250 Millionen.

Ich liege hier gerade noch müßig herum. Ziemlich mäßig erholt von der Erschöpfung der letzten Wochen und der aktuellen Grundverfassung im allgemeinen und stromere mit meinem dicken Finger auf dem iPhone-Display durch meinen sozialmedialen Newsstream. Und bleibe hängen an einem Klassiker: „Was würdest du tun mit all der Kohle?“ Diesmal geht es um beachtliche 250 Millionen und den Triumph der Hoffnung über jede Wahrscheinlichkeitsrechnung. Ein entfernt facebookbekanntes Paar stellt sich diese Frage und die Antworten darauf gestalten sich angenehm wenig gegenständlich. Da geht es kaum bis gar nicht um die üblich klammfeucht ersehnten, banalen Anschaffungsfantasien, als um Ideen von Entkomplizierung, Unabhängigkeit und Sicherheit für andere. Um Leichtigkeit durch Sorglisigkeit und eben nicht um den Ballast aus Konsum und Habgier. Wie angenehm und für mich so gut nachspürbar.

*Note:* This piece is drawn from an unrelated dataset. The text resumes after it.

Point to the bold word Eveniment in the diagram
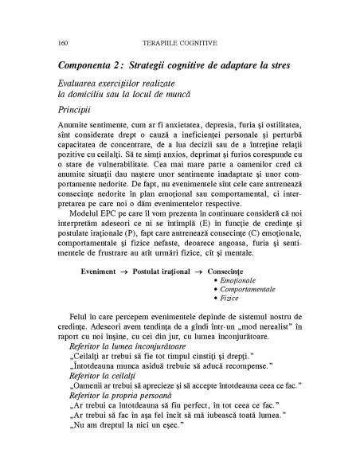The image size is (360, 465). click(103, 272)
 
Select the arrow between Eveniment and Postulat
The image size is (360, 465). click(132, 272)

Mir haben die Algorithmen vorhin die prominenten 112 Millionen im aktuellen Eurolottojackpot aufgestrichen. Nicht einmal die Hälfte und doch ein ziemlich dickes Ding. Was wäre wenn?

In jungen Jahren wären mir schnell ein exzentrisches Fortbewegungsmittel, eine Immobilie, komfortables Reisen und die Fähigkeit zur unabhängigen Entwicklung von Ideen eingefallen. Die Dinge haben sich verändert. Ok, von der Finanzierung meiner Ideen träume ich weiter, aber anstatt an Konsum denke ich heute tatsächlich vor allem an „Entkomplizierung“: weniger ist mehr. Eine großzügige Chance, das eigene Leben nachhaltig zu entrümpeln. Der Lebensraum, von dem ich träume wird schlichter statt erheblicher.

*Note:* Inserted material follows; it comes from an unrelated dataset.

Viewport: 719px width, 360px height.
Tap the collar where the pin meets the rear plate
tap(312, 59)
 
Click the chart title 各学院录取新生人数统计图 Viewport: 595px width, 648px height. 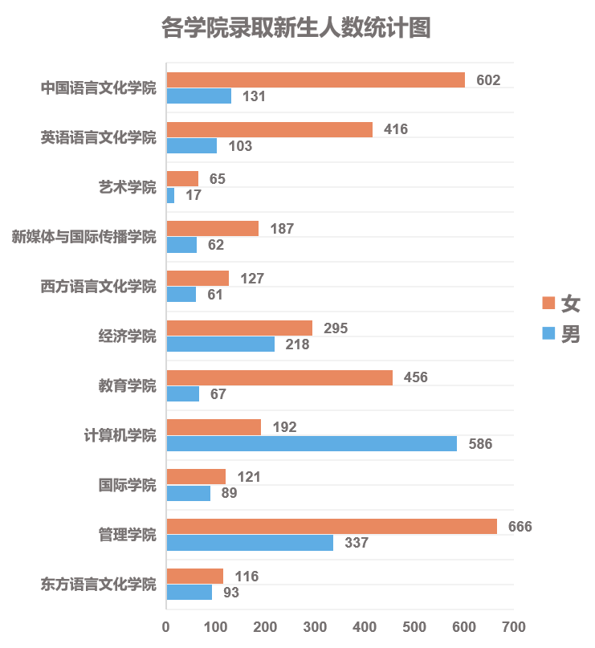(x=296, y=28)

Mir wurde ja schon einige Mal unterstellt, ich sei ja nur neidisch, wenn ich mich lustig gemacht habe über hässliche, chronologische Komplikationen, die von Ballbewegern und Sprechsängern paparazzigerecht exponiert werden, das sinnfreie Defilee ressourcenschleifender, verbrennergetriebener Kompensationsmaschinen einer scheinbar dauerbedrohten Virilität oder die Anhäufung oftmals geschmackfreien Betongolds. Allein der Gedanke an die Verantwortung durch den Besitz macht mich fix und fertig: um Himmels Willen, bitte nicht. Mir gefiele gerade ein einfaches Häuschen hinter den Dünen. Nordjütland, Vendsyssel, der tägliche Spaziergang an der Jammerbucht und die Perspektive, nicht in wenigen Tagen schon wieder abreisen zu sollen.

Was also? Unabhängigkeit! Mich (noch) mehr auf die Dinge konzentrieren zu können und zu dürfen, die mich interessieren: „muss ich heute schon wieder machen, was ich will?“ Also eigentlich wie gehabt, nur mit viel weniger „wenn und aber“.

Ob ich Gutes tun möchte? Klar, das Karmakonto aufladen. Eine gute Idee, weil das etwas macht mit einem selbst. Und dann auch noch für andere. Da kann ich mir einiges vorstellen. Ich hätte die Zeit für die bewussten Entscheidungen dazu.

Und jetzt in diesem Augenblick? Hm. Das ist gar nicht mal so leicht.